**Your task:**
Every line of the data below should be repeated exactly, and no picture should be copied.
- - - - - - -
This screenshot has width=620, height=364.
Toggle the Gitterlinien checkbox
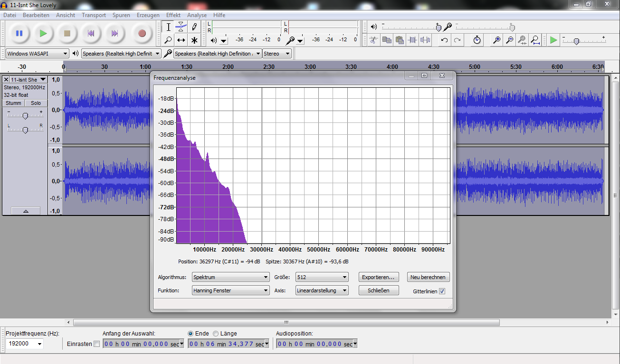pos(442,291)
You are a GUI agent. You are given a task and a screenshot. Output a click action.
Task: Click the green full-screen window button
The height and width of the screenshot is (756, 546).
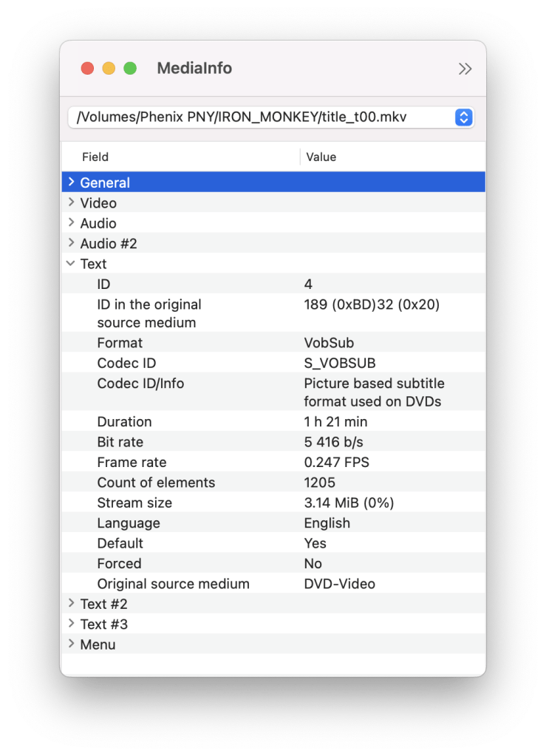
- - - - - - -
**Worked solution:**
This screenshot has width=620, height=364.
Toggle the Gitterlinien checkbox
pos(442,291)
You are a GUI agent. You are given a task and a screenshot. Output a click action.
Task: Click the green full-screen window button
The height and width of the screenshot is (756, 546).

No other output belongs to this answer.